- [WHAT YOU NEED TO DO] Copy every line from the one containing "Where should I click to: Select" through the last line of the records below, both included, and nothing else.

Dataset entries:
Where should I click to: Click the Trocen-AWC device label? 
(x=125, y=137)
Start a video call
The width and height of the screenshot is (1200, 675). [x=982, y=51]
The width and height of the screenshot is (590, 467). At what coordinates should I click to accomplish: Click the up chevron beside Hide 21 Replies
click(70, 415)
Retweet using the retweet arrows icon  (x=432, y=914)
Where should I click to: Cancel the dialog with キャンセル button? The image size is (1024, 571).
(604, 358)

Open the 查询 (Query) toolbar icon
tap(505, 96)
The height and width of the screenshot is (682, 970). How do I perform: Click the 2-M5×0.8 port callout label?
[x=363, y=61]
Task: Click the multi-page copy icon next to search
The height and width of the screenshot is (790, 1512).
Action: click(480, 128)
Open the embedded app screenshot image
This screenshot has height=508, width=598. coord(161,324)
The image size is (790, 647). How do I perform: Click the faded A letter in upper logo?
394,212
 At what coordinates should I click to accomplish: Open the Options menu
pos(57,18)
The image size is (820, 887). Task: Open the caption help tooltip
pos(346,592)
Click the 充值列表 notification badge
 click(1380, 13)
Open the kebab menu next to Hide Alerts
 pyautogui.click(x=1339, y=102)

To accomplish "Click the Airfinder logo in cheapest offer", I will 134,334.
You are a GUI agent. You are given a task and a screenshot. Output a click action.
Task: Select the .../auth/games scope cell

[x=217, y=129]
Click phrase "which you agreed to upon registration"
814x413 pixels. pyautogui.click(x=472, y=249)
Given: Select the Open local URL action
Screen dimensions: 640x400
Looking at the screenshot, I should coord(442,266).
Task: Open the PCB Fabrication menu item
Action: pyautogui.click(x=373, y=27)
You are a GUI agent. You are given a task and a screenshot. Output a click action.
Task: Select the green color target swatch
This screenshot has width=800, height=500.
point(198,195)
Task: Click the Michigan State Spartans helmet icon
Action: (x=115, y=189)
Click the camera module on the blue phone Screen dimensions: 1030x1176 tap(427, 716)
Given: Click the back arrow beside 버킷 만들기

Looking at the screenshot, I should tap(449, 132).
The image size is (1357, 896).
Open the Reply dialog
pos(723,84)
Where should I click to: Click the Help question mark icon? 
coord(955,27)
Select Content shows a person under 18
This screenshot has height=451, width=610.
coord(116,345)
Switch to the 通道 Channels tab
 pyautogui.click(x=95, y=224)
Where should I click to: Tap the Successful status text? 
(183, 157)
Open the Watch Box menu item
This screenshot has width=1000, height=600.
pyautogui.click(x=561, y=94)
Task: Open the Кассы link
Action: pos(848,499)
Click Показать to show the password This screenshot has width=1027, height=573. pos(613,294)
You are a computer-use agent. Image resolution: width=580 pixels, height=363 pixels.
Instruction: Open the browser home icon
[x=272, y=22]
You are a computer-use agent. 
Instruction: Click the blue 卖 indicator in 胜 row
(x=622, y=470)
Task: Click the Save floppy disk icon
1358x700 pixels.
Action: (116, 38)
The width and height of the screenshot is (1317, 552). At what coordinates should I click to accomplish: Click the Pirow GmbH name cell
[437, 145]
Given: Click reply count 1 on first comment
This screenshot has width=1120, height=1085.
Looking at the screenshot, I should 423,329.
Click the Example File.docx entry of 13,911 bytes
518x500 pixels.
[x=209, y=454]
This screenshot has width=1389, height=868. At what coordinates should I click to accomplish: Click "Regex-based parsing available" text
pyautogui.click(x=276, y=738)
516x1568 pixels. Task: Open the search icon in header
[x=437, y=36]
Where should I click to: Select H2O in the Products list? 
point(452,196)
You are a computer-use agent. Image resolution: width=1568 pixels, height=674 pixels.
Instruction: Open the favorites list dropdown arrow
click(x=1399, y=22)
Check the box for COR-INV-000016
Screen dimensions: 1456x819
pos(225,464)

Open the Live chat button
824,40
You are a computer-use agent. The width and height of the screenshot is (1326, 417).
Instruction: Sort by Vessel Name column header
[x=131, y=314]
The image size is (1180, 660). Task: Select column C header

- [TASK SOLUTION]
Where should I click to: Select H2O in the Products list? 
point(452,196)
You are a computer-use agent. Image resolution: width=1568 pixels, height=674 pixels.
Instruction: Open the favorites list dropdown arrow
click(x=1399, y=22)
Check the box for COR-INV-000016
Screen dimensions: 1456x819
pos(225,464)

Open the Live chat button
824,40
You are a computer-use agent. The width and height of the screenshot is (1326, 417).
Instruction: Sort by Vessel Name column header
[x=131, y=314]
The image size is (1180, 660). Task: Select column C header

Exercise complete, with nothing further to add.